Next, the operation of determining the connection state of the connector will be described. FIG. 3 is a flowchart showing an operation when the first connection detector 14 determines the connection state using the charge / discharge connector connection confirmation line 35. First, the first connection detector 14 determines whether or not the charge / discharge connector connection confirmation line 35 is connected (S20). When the charge / discharge connector connection confirmation line 35 is connected (S20: Yes), the first connection detector 14 outputs 1 as the first connection detection signal 14a (S22) to confirm the charge / discharge connector connection. When the wire 35 is not connected (S20: No), the first connection detector 14 outputs 0 as the first connection detection signal 14a (S21). As described above, in the configuration of the present embodiment, it is also possible to detect the presence / absence of the connector connection by using the charge / discharge connector connection confirmation line 35.

FIG. 4 is a flowchart showing the operation of the second connection detector 100 and the control unit 16 when the second connection detector 100 determines the connection state. First, the control unit 16 determines whether or not the d1 relay 11 is on (S30). When the d1 relay 11 is on (S30: Yes), CAN communication is in progress, so the control unit 16 turns off the switch circuit 108 (S31) to prevent interference, and the second connection detector 100 0 is output as the second connection detection signal 100a (S38). When the d1 relay 11 is not turned on (S30: No), the control unit 16 turns on the switch circuit 108 (S32), connects the CAN communication line 37, and causes the second connection detector 100 to terminate. (S33), latch the second connection detection signal 100a (S34), and turn off the switch circuit 108 (S35). Then, the control unit 16 determines whether or not the latch data latched in S34 indicates that there is a connection (S36). When the latch data indicates that there is a connection (S36: Yes), 1 is output as the latch data (S37), and when the latch data does not indicate that there is a connection (S36: No), the latch data 0 is output as (S38).
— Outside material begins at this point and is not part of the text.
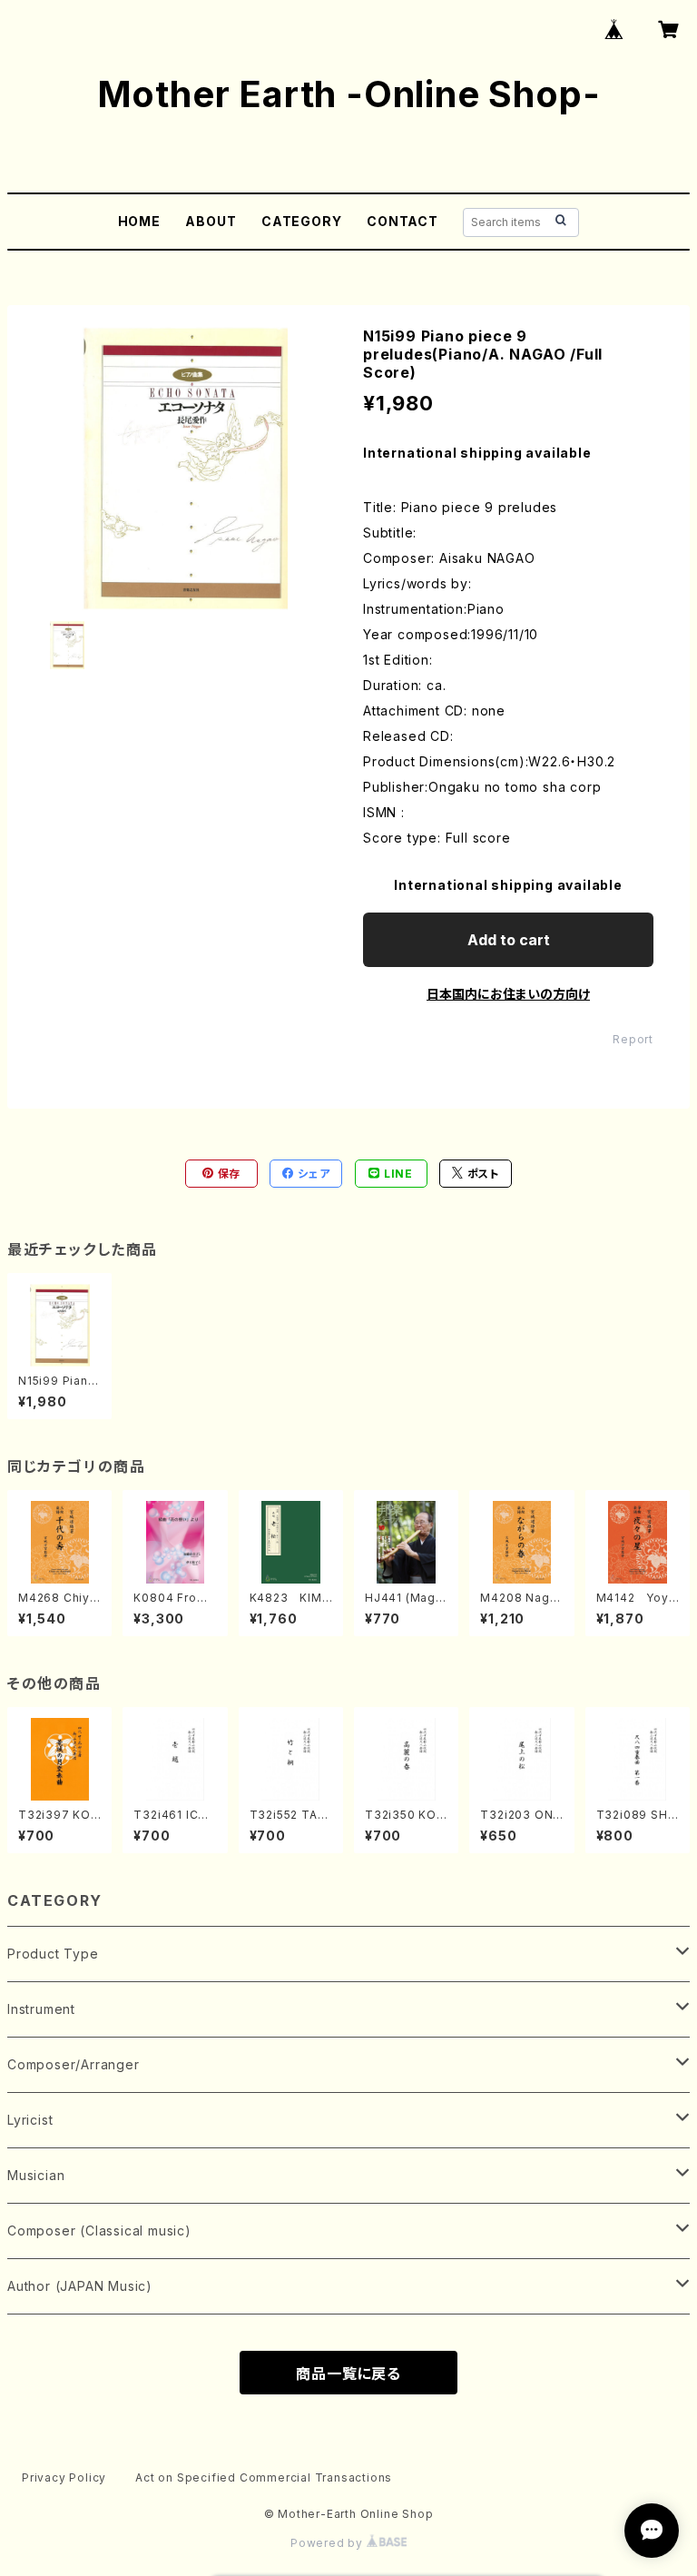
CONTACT (402, 221)
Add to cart (508, 940)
FIG. 5 shows a determination device for determining the connection state of the electric vehicle 2 by using the latch data of the first connection detection signal 14a, the second connection detection signal 100a, and the CAN communication data of the CAN circuits 15 and 25. It is a logical figure which shows one configuration example. Such a determination device may be provided in the control unit 16. The determination device shown in FIG. 5 includes an OR gate 200 and an AND gate 201. The latch data of the second connection detection signal 100a and the connection signal of the CAN communication data are input to the AND gate 201. The first connection detection signal 14a, which is the output of the first connection detector 14, and the output signal of the AND gate 201 are input to the OR gate 200. As described above, the second connection detection signal 100a cannot be used when the d1 relay 11 is on, that is, when CAN communication is performed. Therefore, the determination device shown in FIG. 5 is complemented by using the presence / absence of connection based on CAN communication data.
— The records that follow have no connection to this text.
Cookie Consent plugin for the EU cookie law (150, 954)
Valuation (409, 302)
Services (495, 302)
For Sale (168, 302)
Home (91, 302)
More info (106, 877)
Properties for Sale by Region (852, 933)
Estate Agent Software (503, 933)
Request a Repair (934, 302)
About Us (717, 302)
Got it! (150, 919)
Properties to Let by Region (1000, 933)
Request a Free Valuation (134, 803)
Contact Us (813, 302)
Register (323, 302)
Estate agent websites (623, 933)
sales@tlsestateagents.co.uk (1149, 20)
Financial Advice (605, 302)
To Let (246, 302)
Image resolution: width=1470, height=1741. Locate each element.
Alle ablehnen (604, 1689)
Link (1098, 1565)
Further, by using the determination device shown in FIG. 5, it is possible to detect the presence / absence of connection of the charge / discharge connector without using the charge / discharge connector connection confirmation signal. Therefore, it is possible to support a vehicle model that does not support the first connection detection signal 14a. The connection determination signal, which is the output signal of the OR gate 200, is 1 when there is a connection and 0 when there is no connection.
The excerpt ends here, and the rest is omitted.